From mboxrd@z Thu Jan  1 00:00:00 1970
Return-Path: <linux-kernel-owner@vger.kernel.org>
Received: (majordomo@vger.kernel.org) by vger.kernel.org via listexpand
	id S1753272Ab0CDGn0 (ORCPT <rfc822;w@1wt.eu>);
	Thu, 4 Mar 2010 01:43:26 -0500
Received: from smtp1.linux-foundation.org ([140.211.169.13]:45966 "EHLO
	smtp1.linux-foundation.org" rhost-flags-OK-OK-OK-OK)
	by vger.kernel.org with ESMTP id S1752910Ab0CDGnX (ORCPT
	<rfc822;linux-kernel@vger.kernel.org>);
	Thu, 4 Mar 2010 01:43:23 -0500
Date: Wed, 3 Mar 2010 22:42:45 -0800
From: Andrew Morton <akpm@linux-foundation.org>
To: foo saa <foosaa@gmail.com>
Cc: linux-kernel@vger.kernel.org, linux-ide@vger.kernel.org,
       Jens Axboe <jens.axboe@oracle.com>, linux-mm@kvack.org
Subject: Re: Linux kernel - Libata bad block error handling to user mode
 program
Message-Id: <20100303224245.ae8d1f7a.akpm@linux-foundation.org>
In-Reply-To: <f875e2fe1003032052p944f32ayfe9fe8cfbed056d4@mail.gmail.com>
References: <f875e2fe1003032052p944f32ayfe9fe8cfbed056d4@mail.gmail.com>
X-Mailer: Sylpheed 2.4.8 (GTK+ 2.12.5; x86_64-redhat-linux-gnu)
Mime-Version: 1.0
Content-Type: text/plain; charset=US-ASCII
Content-Transfer-Encoding: 7bit
Sender: linux-kernel-owner@vger.kernel.org
List-ID: <linux-kernel.vger.kernel.org>
X-Mailing-List: linux-kernel@vger.kernel.org

(lots of cc's added)

On Wed, 3 Mar 2010 23:52:20 -0500 foo saa <foosaa@gmail.com> wrote:

> hi everyone,
> 
> I am in the process of writing a disk erasure application in C. The
> program does zerofill the drive (Good or Bad) before someone destroys
> it. During the erasure process, I need to record the number of bad
> sectors during the zerofill operation.
> 
> The method used to write to the hdd involves opening the appropriate
> /dev block device using open() call with O_WRONLY flag, start issuing
> write() calls to fill the sectors. A 512 byte buffer filled with
> zero's is used. All calls are of 64bit enabled. (I am using
> _LARGEFILE64_SOURCE define).
> 
> The problem is (mostly with the bad hdd's), when the write call
> encounters a bad sector, it takes a bit longer than usual and writes
> the sector without any errors. (dmesg shows a lot of error messages
> embedded in the LIBATA error handling code!). The call never fails for
> any reason.
> 
> I am using 2.6.27-7-generic  and gcc version 4.3.2  on ubuntu 8.10. I
> have tried upto 2.6.30.10 and multiple distros with similar behavior.

[Text and item location entries]
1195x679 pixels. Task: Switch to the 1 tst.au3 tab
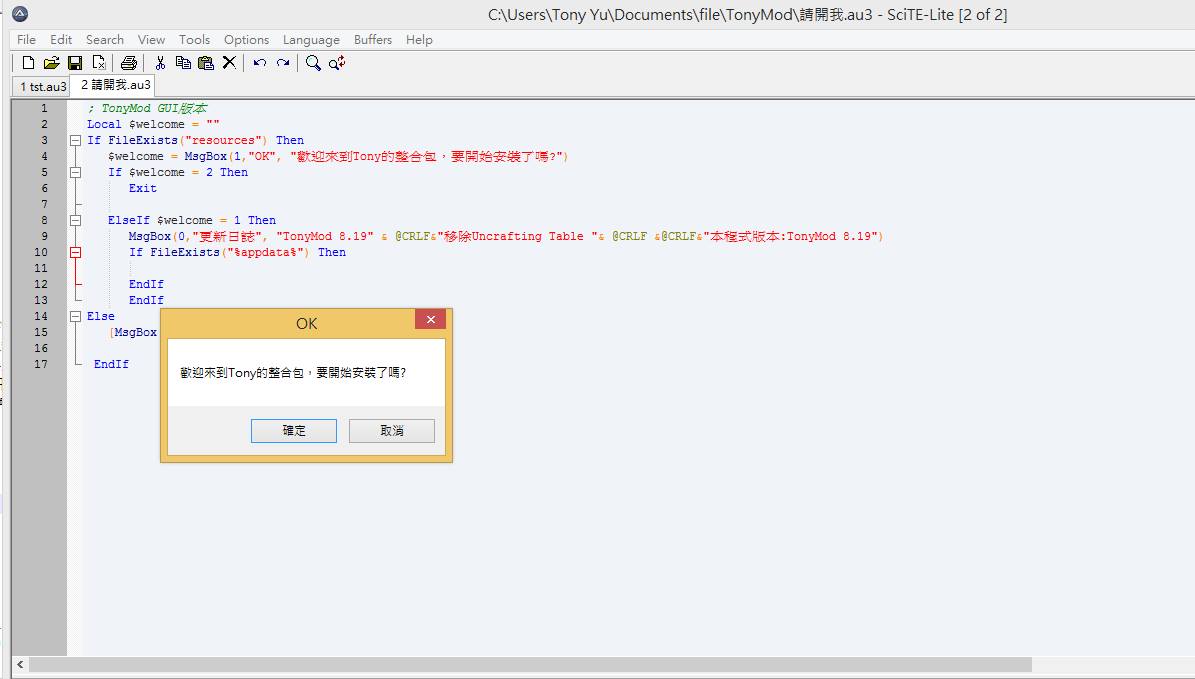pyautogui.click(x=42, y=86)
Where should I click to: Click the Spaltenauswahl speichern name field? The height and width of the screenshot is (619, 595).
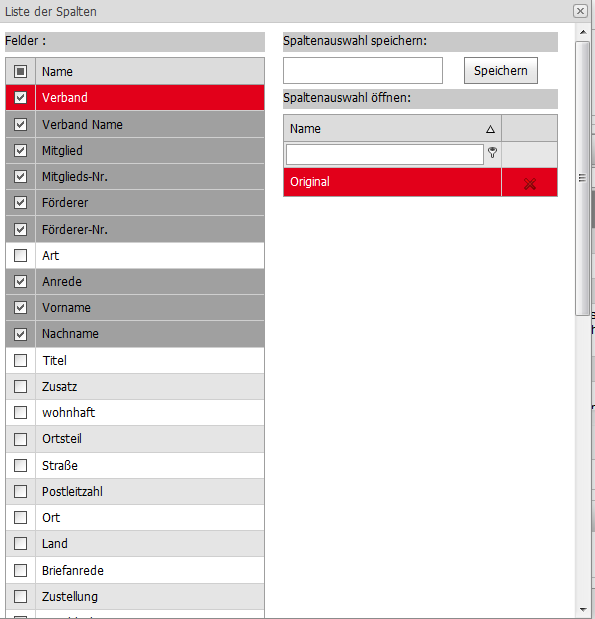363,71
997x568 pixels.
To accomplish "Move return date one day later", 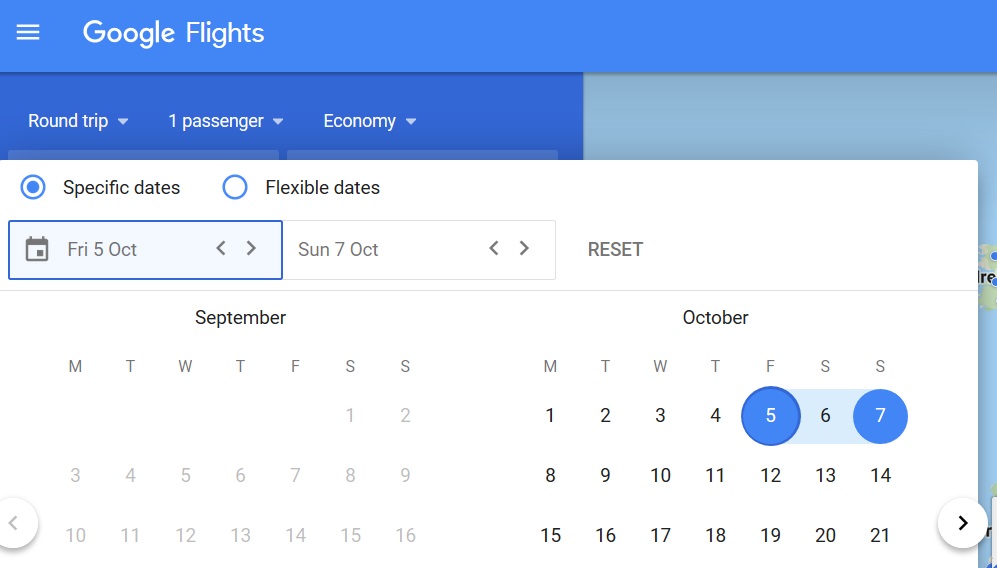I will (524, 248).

→ **Exercise 1**: Count the lines of the records that contain the string "pixels", and reply with only the number.
→ **Exercise 2**: Continue the libata bad block email from the point where it stops.
The records have no connection to the text about libata bad block handling.

→ **Written reply 1**: 2

→ **Written reply 2**:
> 
> Here is a summary of things I have attempted.
> 
> I know about the bad sector and it's location on the hdd, since it has
> been verified by using Windows based hex editor utilities, DOS based
> erasure applications, MHDD and many other HDD utilities.
> 
> I have tried using O_DIRECT with aligned buffers, but still could not
> identify the bad sectors during the writing process.
> 
> I have tried using fadvise, posix_fadvise functions to get of the
> caching, but still failed.
> 
> I have tried using SG_IO and SAT translation (direct ATA commands with
> device addressing) and it fails too. Raw devices is out of question
> now.
> 
> The libata is not letting / informing the user mode program (executing
> under root) about the media / write errors / bad blocks and failures,
> though it notifies the kernel and logs to syslog. It also tries to
> reallocate, softreset, hardreset the block device which is evident
> from the dmesg logs.
> 
> What has to be done for my program to identify / receive the bad block
> / sector information during the read / write process?
> 
> How can I receive the bad sector / physical and media write errors in
> my program? This is my only requirement and question.
> 
> I am currently out of options unless anyone from here can show some
> new direction!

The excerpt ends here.